Langfuse

Setup

Get your keys from the Langfuse dashboard → Settings → API Keys.

export LANGFUSE_PUBLIC_KEY=pk-lf-...
export LANGFUSE_SECRET_KEY=sk-lf-...

Install the optional dependencies:

pip install upsonic[langfuse]
# or
uv sync --extra langfuse

Usage with Agent / Task

Every agent.do() or agent.print_do() (including async versions) call is automatically traced to Langfuse when you pass instrument=langfuse.

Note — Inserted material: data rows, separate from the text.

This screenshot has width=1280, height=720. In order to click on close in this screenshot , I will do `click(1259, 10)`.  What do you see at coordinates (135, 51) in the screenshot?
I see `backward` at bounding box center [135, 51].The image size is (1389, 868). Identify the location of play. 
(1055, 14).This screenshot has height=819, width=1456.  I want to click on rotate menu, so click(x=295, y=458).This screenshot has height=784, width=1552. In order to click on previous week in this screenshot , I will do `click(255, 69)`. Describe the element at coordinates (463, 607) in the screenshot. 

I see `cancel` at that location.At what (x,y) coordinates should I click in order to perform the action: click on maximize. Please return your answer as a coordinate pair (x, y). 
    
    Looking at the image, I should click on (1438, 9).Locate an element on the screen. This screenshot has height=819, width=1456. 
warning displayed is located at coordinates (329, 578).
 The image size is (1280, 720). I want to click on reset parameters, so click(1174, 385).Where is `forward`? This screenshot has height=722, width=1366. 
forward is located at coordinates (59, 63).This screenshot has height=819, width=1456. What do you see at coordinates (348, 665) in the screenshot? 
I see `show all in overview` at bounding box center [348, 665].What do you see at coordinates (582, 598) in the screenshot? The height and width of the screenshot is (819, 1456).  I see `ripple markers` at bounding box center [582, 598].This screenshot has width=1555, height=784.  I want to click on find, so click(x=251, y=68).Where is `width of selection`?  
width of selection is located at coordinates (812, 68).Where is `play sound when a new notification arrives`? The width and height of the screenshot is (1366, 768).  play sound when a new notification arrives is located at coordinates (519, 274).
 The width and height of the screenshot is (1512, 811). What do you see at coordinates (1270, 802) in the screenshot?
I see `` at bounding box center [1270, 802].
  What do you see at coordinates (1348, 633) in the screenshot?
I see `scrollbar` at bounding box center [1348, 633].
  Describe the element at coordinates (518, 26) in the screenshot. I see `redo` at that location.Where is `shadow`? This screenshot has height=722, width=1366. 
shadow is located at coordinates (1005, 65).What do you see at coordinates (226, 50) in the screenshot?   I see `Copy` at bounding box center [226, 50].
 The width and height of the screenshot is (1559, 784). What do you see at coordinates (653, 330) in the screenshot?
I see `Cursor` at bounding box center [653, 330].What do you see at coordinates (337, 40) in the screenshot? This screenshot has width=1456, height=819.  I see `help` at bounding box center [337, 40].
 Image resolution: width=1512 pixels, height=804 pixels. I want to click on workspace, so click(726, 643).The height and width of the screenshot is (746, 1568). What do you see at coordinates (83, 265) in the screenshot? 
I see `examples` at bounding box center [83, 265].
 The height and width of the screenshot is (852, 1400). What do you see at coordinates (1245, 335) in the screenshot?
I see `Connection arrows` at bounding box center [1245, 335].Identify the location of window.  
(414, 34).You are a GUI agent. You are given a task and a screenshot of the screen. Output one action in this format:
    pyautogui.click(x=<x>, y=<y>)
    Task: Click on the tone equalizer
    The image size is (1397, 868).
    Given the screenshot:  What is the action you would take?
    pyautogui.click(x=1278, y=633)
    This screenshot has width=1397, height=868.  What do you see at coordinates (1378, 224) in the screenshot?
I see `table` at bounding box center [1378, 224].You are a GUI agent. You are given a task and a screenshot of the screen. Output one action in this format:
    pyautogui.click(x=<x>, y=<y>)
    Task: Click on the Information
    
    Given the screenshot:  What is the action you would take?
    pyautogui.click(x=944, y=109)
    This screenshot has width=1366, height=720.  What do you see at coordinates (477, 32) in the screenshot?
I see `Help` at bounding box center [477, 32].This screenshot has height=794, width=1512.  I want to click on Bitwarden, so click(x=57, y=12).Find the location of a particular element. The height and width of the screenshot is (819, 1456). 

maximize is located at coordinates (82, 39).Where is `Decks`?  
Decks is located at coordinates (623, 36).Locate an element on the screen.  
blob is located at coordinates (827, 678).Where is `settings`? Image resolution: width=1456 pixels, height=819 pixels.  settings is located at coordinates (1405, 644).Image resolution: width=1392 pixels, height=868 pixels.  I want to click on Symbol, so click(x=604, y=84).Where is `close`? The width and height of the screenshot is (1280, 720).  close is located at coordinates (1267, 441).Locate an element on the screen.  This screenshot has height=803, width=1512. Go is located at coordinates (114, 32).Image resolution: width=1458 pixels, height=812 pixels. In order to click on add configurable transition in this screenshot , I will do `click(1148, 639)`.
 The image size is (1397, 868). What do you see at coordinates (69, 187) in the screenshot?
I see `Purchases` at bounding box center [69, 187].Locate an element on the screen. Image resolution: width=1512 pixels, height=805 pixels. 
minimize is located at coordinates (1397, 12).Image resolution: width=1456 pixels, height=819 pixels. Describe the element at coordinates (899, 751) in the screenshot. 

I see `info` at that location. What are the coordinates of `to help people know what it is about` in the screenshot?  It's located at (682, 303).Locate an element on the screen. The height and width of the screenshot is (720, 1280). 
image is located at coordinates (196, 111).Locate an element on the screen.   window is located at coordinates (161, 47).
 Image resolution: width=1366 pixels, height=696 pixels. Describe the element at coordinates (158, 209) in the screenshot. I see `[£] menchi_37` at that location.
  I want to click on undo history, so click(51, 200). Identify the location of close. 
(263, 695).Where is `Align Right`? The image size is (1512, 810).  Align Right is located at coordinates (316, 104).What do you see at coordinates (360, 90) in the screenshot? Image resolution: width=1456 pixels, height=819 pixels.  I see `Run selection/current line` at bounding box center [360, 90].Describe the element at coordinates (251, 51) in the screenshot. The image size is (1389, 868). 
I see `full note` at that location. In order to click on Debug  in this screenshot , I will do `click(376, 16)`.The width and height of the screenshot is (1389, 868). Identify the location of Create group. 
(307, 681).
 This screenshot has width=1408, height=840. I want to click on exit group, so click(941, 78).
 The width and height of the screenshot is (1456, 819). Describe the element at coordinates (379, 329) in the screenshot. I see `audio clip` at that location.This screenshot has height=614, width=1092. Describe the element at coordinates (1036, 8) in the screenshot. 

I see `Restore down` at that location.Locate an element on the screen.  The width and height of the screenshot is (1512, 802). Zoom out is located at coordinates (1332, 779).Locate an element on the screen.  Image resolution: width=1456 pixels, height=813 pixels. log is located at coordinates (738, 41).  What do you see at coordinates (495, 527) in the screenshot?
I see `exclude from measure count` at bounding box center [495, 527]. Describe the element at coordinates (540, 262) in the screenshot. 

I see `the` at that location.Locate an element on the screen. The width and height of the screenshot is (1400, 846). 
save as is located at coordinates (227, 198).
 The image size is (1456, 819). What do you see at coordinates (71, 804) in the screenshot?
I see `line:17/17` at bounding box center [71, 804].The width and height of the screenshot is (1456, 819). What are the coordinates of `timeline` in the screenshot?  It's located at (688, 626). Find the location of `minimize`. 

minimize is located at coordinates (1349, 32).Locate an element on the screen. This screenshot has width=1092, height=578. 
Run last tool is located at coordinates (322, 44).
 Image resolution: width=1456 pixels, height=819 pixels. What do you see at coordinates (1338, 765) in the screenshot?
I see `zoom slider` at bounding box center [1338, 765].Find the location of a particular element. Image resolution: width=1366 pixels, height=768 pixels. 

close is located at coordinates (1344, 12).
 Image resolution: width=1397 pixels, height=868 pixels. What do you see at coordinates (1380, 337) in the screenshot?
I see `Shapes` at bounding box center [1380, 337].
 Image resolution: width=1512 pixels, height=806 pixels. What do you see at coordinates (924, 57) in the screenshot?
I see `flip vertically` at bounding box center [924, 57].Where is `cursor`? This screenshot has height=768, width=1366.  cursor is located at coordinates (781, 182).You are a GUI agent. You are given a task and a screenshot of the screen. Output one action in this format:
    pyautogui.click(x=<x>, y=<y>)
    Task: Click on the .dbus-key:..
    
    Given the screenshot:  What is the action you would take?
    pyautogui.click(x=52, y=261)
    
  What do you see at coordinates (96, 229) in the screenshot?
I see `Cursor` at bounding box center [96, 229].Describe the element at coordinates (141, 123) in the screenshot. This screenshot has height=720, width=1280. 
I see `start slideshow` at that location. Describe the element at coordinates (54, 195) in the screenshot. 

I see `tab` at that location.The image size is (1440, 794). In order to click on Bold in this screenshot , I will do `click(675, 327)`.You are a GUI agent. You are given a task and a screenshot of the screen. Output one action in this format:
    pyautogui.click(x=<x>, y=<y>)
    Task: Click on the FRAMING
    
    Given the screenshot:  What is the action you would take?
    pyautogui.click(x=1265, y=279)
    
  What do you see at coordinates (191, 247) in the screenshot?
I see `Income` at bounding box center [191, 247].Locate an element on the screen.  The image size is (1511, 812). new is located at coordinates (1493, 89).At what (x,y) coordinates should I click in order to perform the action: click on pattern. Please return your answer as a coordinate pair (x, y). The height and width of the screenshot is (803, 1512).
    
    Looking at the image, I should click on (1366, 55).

Minimal — Keys from Environment

from upsonic import Agent, Task
from upsonic.integrations.langfuse import Langfuse

langfuse = Langfuse()
agent = Agent("anthropic/claude-sonnet-4-6", instrument=langfuse)

task = Task(description="What is 2 + 2?")
agent.print_do(task)

langfuse.shutdown()

Full Configuration with Session & User Tracking

from upsonic import Agent, Task
from upsonic.integrations.langfuse import Langfuse
from upsonic.tools import tool

@tool
def get_weather(city: str) -> str:
    """Get the current weather for a city."""
    return f"Sunny in {city}, 22°C"

langfuse = Langfuse(
    public_key="pk-lf-abc123",
    secret_key="sk-lf-xyz789",
    region="us",                  # "eu" (default) or "us"
    service_name="my-agent",
    include_content=True,         # include prompts/responses (default)
)

agent = Agent(
    "anthropic/claude-sonnet-4-6",
    instrument=langfuse,
    session_id="chat-session-001",
    user_id="user@example.com",
    tools=[get_weather],
)

task = Task(description="What is the weather in Paris?")
agent.print_do(task)

langfuse.shutdown()

Usage with Evaluation

AccuracyEvaluator with Langfuse Datasets

When you pass langfuse to AccuracyEvaluator, evaluation results are automatically:

Logged as a dataset item
Linked to the agent’s trace via a dataset run item
Scored on the trace with the evaluation result

import asyncio
from upsonic import Agent, Task
from upsonic.integrations.langfuse import Langfuse
from upsonic.eval import AccuracyEvaluator

langfuse = Langfuse()

agent = Agent("anthropic/claude-sonnet-4-6", instrument=langfuse)
judge = Agent("anthropic/claude-sonnet-4-6")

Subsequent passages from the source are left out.